An art experience that’s stuck with you?

I was recently able to see new works exhibited by my dear friend and colleague D Harding—and I’d seen these paintings at the studio, but it was an entirely different experience seeing them hung and in conversation in the gallery. I had been travelling for work and had seen a Rothko painting for the first time the day before and didn’t really respond to it, but D’s paintings made me feel a lot. The presence of the work and materials, with D’s energy and body present in the strokes evoked a lot of emotions for me. It was so beautiful to see ochres from D’s grandmother’s and grandfather’s Country side-by-side in one work (She come from the low-country, he come from the high-country, 2023) and D’s use of PrEP tablets as pigments against lapis lazuli in another painting (I have learned your history, as well as my own, 2023).

For your solo show at PICA, can you talk through what you’ll be exhibiting?

For me this exhibition at PICA, ām / ammā / mā maram, feels the most personal. It’s almost a full circle thematically from 10 years ago when I was making that work with my mother in South India, except I have a fuller understanding of the story and my relationship with it now. I feel a lot of threads have come together, and this exhibition acknowledges histories, time and inheritance through materiality, place, and embodied memory. The works are all in conversation and are quieter. I feel they are saying more with their materials, and how they come together, rather than a direct or didactic depiction. There’s a photograph of the women in my family and female neighbours, in what seems to be only a few years before my mother was born, including her mother, aunt, paternal grandmother and maternal great-grandmother. There’s also handmade paper from the mango trees in my mother’s garden, black clay vessels fired in sugarcane ash, burnt mango wood, corrugated iron paintings, poetry and scent.

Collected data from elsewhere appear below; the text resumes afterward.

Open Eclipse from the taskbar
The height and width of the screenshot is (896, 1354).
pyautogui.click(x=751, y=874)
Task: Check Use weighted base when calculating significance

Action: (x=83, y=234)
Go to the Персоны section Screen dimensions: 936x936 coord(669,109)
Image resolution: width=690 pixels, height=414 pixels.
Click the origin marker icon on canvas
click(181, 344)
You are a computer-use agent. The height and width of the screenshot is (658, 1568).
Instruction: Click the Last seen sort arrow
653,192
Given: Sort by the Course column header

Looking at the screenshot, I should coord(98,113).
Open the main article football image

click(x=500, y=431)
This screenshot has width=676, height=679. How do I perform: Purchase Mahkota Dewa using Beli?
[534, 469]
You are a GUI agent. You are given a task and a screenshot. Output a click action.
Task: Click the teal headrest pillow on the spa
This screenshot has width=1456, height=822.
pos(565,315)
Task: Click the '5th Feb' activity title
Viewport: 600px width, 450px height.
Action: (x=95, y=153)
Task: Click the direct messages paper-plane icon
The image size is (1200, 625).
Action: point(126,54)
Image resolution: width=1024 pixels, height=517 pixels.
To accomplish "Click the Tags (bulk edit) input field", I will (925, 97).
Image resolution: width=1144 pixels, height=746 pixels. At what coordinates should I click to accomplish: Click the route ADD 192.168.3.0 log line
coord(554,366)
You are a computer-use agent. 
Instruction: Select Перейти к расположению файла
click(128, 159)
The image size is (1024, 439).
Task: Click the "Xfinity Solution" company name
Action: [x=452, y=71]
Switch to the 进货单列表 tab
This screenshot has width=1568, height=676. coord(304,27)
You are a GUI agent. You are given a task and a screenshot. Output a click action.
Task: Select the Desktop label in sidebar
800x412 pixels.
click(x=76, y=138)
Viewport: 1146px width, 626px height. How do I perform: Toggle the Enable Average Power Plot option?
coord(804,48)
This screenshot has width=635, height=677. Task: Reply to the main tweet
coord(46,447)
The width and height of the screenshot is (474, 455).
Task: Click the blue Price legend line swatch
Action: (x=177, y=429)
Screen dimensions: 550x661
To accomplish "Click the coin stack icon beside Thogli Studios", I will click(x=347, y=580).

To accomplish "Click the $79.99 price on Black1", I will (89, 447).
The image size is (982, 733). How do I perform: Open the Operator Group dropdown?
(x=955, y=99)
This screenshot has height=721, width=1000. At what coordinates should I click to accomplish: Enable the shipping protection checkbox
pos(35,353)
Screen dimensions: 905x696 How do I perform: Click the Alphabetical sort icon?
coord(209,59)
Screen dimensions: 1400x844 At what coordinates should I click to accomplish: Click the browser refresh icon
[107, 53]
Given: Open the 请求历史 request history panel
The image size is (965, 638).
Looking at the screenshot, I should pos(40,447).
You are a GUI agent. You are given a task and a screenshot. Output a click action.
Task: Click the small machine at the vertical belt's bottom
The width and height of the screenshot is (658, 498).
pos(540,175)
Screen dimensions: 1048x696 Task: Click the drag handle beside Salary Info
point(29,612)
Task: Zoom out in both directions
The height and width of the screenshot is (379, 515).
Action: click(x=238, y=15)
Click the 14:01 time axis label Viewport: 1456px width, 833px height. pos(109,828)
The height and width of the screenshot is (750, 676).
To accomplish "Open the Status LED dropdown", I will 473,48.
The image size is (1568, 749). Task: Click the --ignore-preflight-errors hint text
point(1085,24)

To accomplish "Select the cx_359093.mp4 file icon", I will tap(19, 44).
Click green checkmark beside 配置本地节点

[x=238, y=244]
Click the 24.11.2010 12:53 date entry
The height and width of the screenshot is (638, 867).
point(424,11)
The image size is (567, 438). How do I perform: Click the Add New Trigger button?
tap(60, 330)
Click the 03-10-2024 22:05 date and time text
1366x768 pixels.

I’m looking forward to sharing this work in this space—as Perth has a closer proximity to South Africa, I feel it is more apt.

ām / ammā / mā maram Sancintya Mohini Simpson

Perth Institute of Contemporary Arts (Perth WA) 4 August—22 October


“Collaboration is a pure joy when it works, and you can deeply connect with another person to create something together through mutual exchange and generosity.” — S A NCI N T YA MOH I N I SI M P S ON

Sancintya Mohini Simpson, The Plantation, (detail), watercolour and gouache on handmade wasli paper, 6 panels, approx. 95 x 125 cm irreg. each: 190 x 375 cm overall. photograph: carl warner. image courtesy of the artist and milani gallery, meanjin/brisbane.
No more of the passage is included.